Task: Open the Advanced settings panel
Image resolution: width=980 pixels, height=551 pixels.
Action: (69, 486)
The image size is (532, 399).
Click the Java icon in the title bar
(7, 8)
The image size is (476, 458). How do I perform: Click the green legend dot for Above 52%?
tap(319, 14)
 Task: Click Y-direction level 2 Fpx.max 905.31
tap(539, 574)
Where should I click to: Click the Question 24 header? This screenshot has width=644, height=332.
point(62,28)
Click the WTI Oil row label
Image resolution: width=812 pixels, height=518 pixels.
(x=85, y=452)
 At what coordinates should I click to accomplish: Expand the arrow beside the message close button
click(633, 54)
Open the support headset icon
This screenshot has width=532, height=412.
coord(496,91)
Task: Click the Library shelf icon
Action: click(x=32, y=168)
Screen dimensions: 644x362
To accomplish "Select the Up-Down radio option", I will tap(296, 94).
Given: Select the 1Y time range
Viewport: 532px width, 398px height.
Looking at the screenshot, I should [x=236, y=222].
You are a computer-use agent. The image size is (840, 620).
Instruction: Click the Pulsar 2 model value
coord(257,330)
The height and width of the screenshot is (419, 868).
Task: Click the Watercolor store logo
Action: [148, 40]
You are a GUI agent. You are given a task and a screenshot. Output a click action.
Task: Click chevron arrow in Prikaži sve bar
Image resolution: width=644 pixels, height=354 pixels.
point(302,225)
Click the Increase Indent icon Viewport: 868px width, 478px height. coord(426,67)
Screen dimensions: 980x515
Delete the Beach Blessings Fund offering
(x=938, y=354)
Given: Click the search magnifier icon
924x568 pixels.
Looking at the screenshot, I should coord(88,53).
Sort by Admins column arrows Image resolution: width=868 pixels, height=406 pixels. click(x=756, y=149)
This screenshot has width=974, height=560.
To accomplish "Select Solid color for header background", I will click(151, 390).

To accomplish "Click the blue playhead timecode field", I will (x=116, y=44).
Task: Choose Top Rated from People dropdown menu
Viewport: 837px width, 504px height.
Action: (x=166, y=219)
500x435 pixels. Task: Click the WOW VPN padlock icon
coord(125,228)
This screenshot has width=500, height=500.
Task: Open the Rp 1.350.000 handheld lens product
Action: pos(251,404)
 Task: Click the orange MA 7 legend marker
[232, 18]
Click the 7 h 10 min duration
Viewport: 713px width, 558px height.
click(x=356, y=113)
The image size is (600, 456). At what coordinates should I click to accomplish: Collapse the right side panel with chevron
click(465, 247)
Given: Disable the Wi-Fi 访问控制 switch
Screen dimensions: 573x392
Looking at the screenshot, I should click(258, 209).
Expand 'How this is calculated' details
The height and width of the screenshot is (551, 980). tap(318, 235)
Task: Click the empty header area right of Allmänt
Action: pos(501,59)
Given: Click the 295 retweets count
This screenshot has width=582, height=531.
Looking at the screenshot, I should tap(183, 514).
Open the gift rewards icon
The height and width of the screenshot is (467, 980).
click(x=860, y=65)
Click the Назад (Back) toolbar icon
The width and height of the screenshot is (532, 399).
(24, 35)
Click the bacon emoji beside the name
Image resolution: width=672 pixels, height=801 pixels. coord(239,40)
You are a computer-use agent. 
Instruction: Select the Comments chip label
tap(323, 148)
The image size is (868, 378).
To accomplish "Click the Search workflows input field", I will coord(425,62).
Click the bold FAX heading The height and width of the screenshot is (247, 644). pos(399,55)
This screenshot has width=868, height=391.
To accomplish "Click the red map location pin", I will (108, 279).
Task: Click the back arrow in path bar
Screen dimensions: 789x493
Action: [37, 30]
##############################
Using the entries above, restate word for word every line from the one that contains "Given: Click the 295 retweets count" through the last.

Given: Click the 295 retweets count
This screenshot has width=582, height=531.
Looking at the screenshot, I should tap(183, 514).
Open the gift rewards icon
The height and width of the screenshot is (467, 980).
click(x=860, y=65)
Click the Назад (Back) toolbar icon
The width and height of the screenshot is (532, 399).
(24, 35)
Click the bacon emoji beside the name
Image resolution: width=672 pixels, height=801 pixels. coord(239,40)
You are a computer-use agent. 
Instruction: Select the Comments chip label
tap(323, 148)
The image size is (868, 378).
To accomplish "Click the Search workflows input field", I will coord(425,62).
Click the bold FAX heading The height and width of the screenshot is (247, 644). pos(399,55)
This screenshot has width=868, height=391.
To accomplish "Click the red map location pin", I will (108, 279).
Task: Click the back arrow in path bar
Screen dimensions: 789x493
Action: [37, 30]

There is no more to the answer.